I think discussion forums are not a good approach for certain problems. Since they are linear, they tend to accumulate data into long threads that are mostly meaningless to most of the users and can't be reformatted to be more useful. They are good for interaction, but mostly I see this from PTC User, PTC Community, and other forums among people who would never ordinarily meet. I can see where e-mail and phone calls become more preferred among those who work closely. There's no logging-in and no extra training or discipline.
For keeping information about the design process I think WIkis are a better alternative. It is easy enough to consolidate information from e-mails and reformat discussions, while maintaining traceability of participant contributions. The best part is they not only allow crosslinks, but links outside, so that if a reader is trying to find out something they can rapidly follow both internal content and external references. It's almost like someone could build an encyclopedia with this; maybe call it Wikipedia.
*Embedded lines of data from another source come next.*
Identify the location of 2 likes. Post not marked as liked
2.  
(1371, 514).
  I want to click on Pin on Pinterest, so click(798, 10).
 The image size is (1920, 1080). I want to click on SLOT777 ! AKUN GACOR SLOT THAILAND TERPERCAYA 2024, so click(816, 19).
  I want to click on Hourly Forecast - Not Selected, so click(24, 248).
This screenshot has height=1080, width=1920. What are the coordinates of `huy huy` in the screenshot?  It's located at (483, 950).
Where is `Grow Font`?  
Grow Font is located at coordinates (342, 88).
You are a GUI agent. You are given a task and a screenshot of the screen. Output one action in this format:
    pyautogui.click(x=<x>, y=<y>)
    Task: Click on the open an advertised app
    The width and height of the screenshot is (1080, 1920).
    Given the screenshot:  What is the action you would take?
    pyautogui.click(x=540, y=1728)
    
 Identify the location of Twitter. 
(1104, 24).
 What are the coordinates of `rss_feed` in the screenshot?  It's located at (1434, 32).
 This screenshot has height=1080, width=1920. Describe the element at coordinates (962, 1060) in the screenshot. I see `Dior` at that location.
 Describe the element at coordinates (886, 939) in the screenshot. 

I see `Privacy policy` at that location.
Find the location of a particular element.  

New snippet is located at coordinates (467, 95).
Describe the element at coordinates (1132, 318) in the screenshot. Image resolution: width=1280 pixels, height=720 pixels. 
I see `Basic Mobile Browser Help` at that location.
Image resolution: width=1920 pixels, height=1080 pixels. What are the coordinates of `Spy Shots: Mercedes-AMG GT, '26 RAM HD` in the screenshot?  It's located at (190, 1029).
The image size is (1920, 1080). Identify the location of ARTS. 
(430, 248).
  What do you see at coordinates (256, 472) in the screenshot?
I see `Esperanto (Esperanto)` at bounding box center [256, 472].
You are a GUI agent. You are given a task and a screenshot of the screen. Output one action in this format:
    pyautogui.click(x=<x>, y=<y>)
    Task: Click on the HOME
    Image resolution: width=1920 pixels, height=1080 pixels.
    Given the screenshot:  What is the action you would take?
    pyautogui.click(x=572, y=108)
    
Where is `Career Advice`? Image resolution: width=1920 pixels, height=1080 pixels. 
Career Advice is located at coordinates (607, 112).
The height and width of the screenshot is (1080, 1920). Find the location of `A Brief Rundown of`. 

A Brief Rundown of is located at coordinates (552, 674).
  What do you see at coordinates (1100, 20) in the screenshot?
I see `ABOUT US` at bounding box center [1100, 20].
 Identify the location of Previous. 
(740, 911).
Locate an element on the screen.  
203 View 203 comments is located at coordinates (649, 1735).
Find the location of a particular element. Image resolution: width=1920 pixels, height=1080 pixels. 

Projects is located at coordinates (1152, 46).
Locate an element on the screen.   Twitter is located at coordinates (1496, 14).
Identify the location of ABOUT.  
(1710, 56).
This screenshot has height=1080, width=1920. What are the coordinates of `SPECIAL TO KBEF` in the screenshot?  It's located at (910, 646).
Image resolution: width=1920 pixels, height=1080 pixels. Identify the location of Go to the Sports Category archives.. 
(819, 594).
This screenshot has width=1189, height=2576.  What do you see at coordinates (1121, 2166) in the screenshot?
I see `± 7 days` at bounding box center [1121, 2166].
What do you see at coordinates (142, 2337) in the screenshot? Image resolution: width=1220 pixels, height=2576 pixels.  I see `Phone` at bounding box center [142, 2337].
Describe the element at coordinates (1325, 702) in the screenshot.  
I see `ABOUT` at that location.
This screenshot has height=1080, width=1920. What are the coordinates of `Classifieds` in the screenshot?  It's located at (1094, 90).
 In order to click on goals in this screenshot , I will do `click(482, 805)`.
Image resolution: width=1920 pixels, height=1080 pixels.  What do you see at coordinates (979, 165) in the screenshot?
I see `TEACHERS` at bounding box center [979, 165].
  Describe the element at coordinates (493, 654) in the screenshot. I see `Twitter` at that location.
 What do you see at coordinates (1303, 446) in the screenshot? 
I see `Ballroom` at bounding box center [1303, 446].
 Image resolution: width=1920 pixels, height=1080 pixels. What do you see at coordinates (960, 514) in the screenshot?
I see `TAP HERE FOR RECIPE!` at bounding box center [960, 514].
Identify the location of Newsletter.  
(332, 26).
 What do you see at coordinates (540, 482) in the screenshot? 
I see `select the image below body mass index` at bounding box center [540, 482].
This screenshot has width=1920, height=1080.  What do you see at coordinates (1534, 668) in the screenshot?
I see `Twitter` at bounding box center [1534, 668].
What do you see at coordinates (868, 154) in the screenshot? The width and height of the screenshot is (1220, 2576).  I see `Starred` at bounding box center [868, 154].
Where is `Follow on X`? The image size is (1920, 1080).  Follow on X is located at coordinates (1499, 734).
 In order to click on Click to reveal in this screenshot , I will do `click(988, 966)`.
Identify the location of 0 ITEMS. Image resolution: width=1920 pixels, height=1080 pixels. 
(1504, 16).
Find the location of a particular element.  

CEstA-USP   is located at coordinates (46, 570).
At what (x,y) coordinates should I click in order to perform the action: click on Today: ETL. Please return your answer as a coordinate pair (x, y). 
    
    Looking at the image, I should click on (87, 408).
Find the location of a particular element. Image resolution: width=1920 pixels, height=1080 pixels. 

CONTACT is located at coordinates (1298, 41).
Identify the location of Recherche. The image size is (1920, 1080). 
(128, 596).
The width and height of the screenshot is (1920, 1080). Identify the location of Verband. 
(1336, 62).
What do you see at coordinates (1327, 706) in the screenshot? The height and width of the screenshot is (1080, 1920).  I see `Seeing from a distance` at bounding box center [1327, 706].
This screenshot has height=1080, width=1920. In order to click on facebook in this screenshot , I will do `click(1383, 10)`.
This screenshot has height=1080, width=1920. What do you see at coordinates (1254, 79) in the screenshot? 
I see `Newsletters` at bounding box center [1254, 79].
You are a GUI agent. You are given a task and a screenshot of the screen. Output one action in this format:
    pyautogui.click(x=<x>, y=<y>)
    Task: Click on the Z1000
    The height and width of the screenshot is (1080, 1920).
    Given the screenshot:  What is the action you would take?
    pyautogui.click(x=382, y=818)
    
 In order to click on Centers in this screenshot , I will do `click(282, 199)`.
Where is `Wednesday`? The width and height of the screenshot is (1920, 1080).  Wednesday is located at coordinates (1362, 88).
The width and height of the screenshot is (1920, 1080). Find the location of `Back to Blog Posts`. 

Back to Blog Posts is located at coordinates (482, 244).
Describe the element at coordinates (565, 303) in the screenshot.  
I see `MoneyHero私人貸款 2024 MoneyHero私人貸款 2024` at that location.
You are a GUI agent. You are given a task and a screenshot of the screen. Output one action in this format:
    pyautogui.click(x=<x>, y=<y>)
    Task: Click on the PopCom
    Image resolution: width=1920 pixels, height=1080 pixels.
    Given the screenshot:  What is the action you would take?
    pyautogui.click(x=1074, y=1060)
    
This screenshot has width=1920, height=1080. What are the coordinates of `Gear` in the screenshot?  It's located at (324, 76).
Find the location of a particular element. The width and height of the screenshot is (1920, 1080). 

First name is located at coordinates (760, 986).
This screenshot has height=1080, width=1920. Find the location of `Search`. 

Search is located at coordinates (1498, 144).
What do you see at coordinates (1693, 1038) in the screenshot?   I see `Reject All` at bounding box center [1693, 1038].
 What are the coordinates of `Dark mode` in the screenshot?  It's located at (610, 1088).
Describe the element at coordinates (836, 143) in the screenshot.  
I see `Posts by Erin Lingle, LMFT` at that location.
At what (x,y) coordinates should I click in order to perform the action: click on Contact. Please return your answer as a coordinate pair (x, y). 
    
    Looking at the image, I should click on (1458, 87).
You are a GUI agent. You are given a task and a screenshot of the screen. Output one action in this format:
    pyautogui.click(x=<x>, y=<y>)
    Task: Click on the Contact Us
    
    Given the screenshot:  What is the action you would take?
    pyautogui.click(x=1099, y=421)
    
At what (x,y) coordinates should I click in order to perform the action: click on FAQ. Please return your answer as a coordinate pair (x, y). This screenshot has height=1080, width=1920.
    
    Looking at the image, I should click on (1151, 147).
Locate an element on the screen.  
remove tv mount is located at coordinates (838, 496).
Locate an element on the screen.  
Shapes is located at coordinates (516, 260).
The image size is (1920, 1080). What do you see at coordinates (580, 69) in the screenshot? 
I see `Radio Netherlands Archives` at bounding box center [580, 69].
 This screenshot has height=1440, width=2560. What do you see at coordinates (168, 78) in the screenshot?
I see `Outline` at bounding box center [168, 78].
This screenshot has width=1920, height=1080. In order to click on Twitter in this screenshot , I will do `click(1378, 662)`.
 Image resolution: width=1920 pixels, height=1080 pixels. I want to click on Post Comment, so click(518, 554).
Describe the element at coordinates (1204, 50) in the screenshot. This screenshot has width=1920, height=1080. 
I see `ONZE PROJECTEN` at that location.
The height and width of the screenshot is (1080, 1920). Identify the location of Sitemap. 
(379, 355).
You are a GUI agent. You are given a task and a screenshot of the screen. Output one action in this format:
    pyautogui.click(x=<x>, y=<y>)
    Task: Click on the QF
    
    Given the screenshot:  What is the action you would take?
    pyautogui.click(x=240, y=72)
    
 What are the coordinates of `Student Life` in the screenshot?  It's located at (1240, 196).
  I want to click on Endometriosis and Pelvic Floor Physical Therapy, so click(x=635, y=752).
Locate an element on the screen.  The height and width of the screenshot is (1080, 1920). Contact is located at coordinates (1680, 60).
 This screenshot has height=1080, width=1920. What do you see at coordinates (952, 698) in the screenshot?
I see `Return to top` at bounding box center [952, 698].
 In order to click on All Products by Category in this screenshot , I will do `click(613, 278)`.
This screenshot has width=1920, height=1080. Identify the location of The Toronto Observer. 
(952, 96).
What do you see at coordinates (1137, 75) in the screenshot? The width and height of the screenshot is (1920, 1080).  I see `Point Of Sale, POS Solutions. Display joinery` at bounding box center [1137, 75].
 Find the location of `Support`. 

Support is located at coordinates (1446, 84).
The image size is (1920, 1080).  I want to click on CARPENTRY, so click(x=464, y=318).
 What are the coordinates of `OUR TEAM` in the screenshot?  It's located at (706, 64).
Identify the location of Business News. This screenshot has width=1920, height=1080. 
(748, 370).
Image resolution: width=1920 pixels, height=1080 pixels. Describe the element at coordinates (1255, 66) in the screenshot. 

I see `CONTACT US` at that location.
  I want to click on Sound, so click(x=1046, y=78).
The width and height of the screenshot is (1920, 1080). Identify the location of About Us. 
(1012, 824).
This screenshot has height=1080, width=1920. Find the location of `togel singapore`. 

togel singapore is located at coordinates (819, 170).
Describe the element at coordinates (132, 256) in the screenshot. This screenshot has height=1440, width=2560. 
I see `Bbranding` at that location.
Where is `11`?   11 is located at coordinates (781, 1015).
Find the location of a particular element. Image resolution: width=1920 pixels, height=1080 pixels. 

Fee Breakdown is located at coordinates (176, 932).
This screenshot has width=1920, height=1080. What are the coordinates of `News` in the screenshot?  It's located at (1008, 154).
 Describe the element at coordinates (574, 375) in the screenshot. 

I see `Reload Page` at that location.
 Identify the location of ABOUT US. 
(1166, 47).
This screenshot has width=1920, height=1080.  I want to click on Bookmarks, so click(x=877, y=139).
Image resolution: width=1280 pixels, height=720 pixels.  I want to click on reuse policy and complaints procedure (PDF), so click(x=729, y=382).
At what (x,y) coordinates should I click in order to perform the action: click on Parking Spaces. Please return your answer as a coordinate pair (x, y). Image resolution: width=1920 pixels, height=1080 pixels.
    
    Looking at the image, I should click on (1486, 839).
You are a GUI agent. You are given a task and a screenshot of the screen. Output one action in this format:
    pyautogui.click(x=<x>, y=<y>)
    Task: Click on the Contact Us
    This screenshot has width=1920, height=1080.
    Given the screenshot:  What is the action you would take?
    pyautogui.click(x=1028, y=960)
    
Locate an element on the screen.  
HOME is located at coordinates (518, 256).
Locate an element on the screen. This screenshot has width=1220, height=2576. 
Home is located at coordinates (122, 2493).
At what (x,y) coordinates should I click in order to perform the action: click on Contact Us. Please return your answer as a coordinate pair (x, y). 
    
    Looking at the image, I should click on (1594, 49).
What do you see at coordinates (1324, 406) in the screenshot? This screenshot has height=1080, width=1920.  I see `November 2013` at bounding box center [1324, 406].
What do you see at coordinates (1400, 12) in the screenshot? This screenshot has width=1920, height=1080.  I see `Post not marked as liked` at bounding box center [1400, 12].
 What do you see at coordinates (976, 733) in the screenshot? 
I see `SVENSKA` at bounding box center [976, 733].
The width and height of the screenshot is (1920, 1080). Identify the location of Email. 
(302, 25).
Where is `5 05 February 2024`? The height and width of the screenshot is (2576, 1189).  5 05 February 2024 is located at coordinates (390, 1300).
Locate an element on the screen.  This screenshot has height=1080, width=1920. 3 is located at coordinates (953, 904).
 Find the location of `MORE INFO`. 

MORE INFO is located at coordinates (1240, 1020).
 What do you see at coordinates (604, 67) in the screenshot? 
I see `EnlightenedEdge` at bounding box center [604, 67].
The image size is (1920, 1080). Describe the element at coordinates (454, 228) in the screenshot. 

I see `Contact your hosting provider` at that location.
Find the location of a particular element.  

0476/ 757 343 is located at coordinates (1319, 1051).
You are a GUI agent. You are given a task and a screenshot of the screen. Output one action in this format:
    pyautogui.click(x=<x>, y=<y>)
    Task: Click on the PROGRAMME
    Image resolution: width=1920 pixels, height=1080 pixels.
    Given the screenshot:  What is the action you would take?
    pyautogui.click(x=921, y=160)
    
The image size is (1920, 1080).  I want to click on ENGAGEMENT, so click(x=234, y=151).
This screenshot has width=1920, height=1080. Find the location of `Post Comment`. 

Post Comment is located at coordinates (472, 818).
The links mean that contracts, requirements, tests, inspection reports, specifications, et al can be accessed as rapidly as a person can read the information and decide what to do next. I typically harvest the text from documents to form the page content, so I don't have delays in opening Acrobat, or Word, or Excel to get the content and so I can in-line notes without affecting the original document. Harvesting also allows correcting information, particularly in Acrobat documents that have had OCR applied - some MIL specs could not be meaningfully indexed, which other systems (Sharepoint) might depend on.
The Wiki can also be accessed by anyone authorized, and they do have as detailed permissions as you want, with a web browser, in a primarily read-only format (unlike Word) but with easy purposeful editing as required. If someone needs significant training to edit a Wiki page, they probably should not have access to the computer.
To those who say that a WIki cannot work, I'd say companies have the same problem with CAD, in which a number of people have to work on a common platform, with users interacting to produce a single output. A Wiki is like CAD, but for everyone in the company.